■ **EXTRACT**:
┌──

Contact:
Ellen C. McKenna
434-982-4490
ecm6n@virginia.edu

Mrs. Christmas Receives A Special Holiday Gift
From UVa Transplant Center

CHARLOTTESVILLE, VA (December 18, 2006) - Dorothy Christmas has a special twinkle in her eyes this holiday season.

"I almost have too much energy. I've been cleaning my house and putting up holiday decorations," said the lifelong resident of nearby Zion Crossroads, who recently became a grandmother.

Mrs. Christmas, who had been receiving dialysis for almost two years, received a call in late November from the Transplant Center at the University of Virginia Medical Center telling her that a donor kidney had become available. At that point, she had had been on the transplant waiting list for two-and-a-half years.

"My wait had been so long, I was thinking about giving up. When I received the call, I was shocked, tickled and excited. I ran around the park where I live telling everyone that I was getting a new kidney," she recalled.

Mrs. Christmas said she is very thankful to all the medical professionals who cared for her, especially the nurses at the Zion Crossroads Dialysis Center. "I was going to pieces during the time I was on dialysis," she said. "The nurses encouraged me to keep coming and to keep praying. I can't tell you how much their care and support meant to me."  

"We are delighted that Mrs. Christmas is doing so well with her new kidney," said Dr. Kenneth Brayman, the UVa surgeon who performed her transplant. "It's good to see the twinkle back in her eyes."

During the last four years, UVa's kidney transplant program has doubled in size. Mrs. Christmas is among the center's more than 100 kidney recipients this year. In all, UVa has performed 211 organ transplants during 2006.

"All of our transplant programs are growing, even as other transplant centers across the country are shrinking or closing," Brayman noted. "UVa is the only center in the region certified to perform a full range of transplants - heart, lung, liver, kidney and pancreas - and we are caring for more transplant patients than any other medical facility in the state."
 
While Mrs. Christmas may have gotten the best holiday gift she could have imagined, Dr. Brayman remains concerned about the many other patients still waiting for donor organs. "There continues to be a national shortage of donor organs. A key will be to find more living donors, so waiting list times for all patients will decrease," he said.

To increase the success rate of kidney transplants, UVa has adopted cutting edge technology. One approach uses plasmapheresis, a process that removes proteins from the blood to reduce the likelihood of organ rejection due to a positive crossmatch. Other protocols are helping the transplant center shorten recipient waiting times by using organs that might previously have been rejected.

"UVa's transplant results are among the best in the country, and we're committed to providing the most favorable and caring outcomes to both organ donors and recipients," Brayman said.

"We want more people to benefit from the kind of life-saving gift that Mrs. Christmas has received."

└──

■ **ABOUT THIS TASK**: According to the press release, how long had Mrs. Christmas been on the transplant waiting list when the call came? Rely on the press release alone, not on the material.

■ **STORED DATA**:
┌──

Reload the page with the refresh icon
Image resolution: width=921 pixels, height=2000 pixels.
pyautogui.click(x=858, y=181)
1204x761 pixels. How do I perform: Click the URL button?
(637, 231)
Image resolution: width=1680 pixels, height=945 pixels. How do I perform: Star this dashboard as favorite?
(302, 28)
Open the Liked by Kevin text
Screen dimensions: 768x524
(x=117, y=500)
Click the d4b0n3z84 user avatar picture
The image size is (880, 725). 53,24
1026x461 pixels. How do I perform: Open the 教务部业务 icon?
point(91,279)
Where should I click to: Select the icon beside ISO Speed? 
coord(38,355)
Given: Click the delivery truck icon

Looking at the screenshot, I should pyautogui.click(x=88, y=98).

└──

■ **OUTPUT BELOW**: Two-and-a-half years.